Joint Slot and Power Optimization for Grant Free Random Access with Unknown and Heterogeneous Device Activity
Alix Jeannerot, Malcolm Egan, Jean-Marie Gorce
TL;DR
This work tackles grant-free random access in IoT with heterogeneous device activity by jointly optimizing slot allocation and transmit power under a SIC-enabled base station. It introduces a frame-by-frame stochastic optimization using an ADAGRAD-based update to maximize the expected number of outage-free transmissions, with a sigmoid approximation to handle SIC non-differentiability; a second stage then minimizes transmit power without hurting throughput. Through extensive simulations on NB-IoT–like networks, the proposed approach outperforms slotted ALOHA baselines in terms of the normalized throughput $T^N$ and reduces energy consumption. The results demonstrate the practical value of exploiting device heterogeneity and power-domain techniques together with SIC to enhance access efficiency in dense IoT deployments.
Abstract
Grant Free Random Access (GFRA) is a popular protocol in the Internet of Things (IoT) to reduce the control signaling. GFRA is a framed protocol where each frame is split into two parts: device identification; and data transmission part which can be viewed as a form of Frame Slotted ALOHA (FSA). A common assumption in FSA is device homogeneity; that is the probability that a device seeks to transmit data in a particular frame is common for all devices and independent of the other devices.
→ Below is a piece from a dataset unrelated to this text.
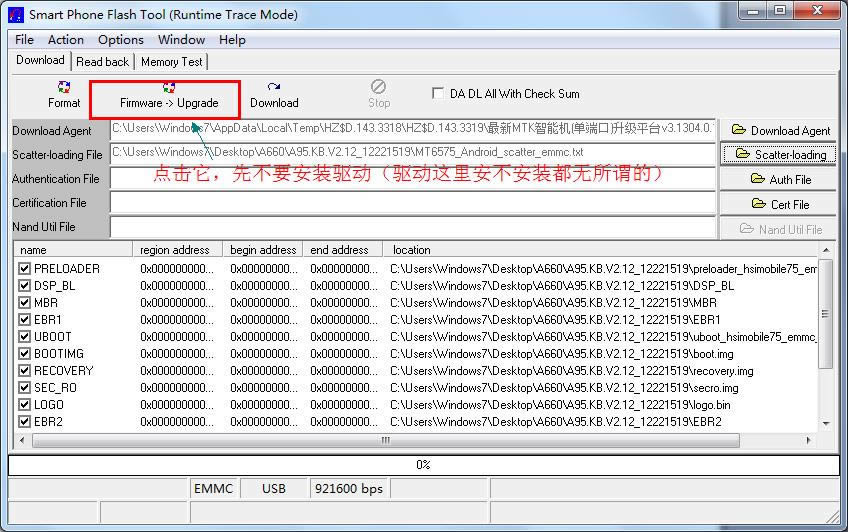Toggle the BOOTIMG partition checkbox

click(x=25, y=354)
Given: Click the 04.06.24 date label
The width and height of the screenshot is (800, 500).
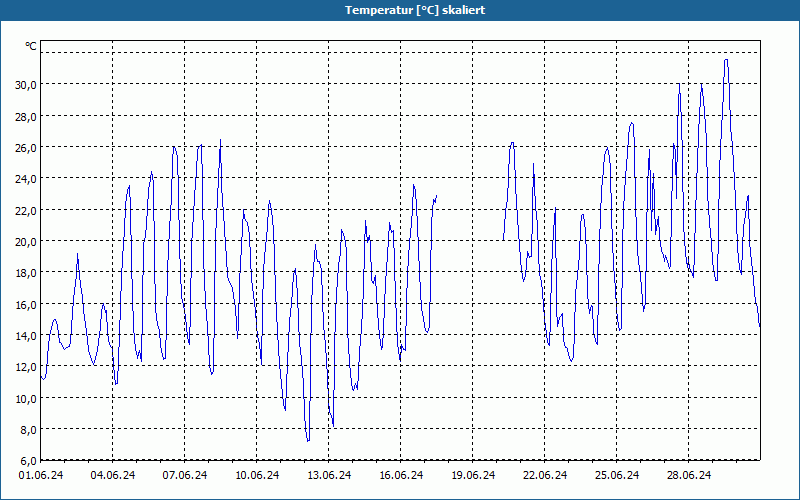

Recent work has investigated the possibility of tuning the FSA protocol to the statistics of the network by changing the probability for a particular device to access a particular slot. However, power control with a successive interference cancellation (SIC) receiver has not yet been considered to further increase the performance of the tuned FSA protocols. In this paper, we propose algorithms to jointly optimize both the slot selection and the transmit power of the devices to minimize the outage of the devices in the network. We show via a simulation study that our algorithms can outperform baselines (including slotted ALOHA) in terms of expected number of devices transmitting without outage and in term of transmit power.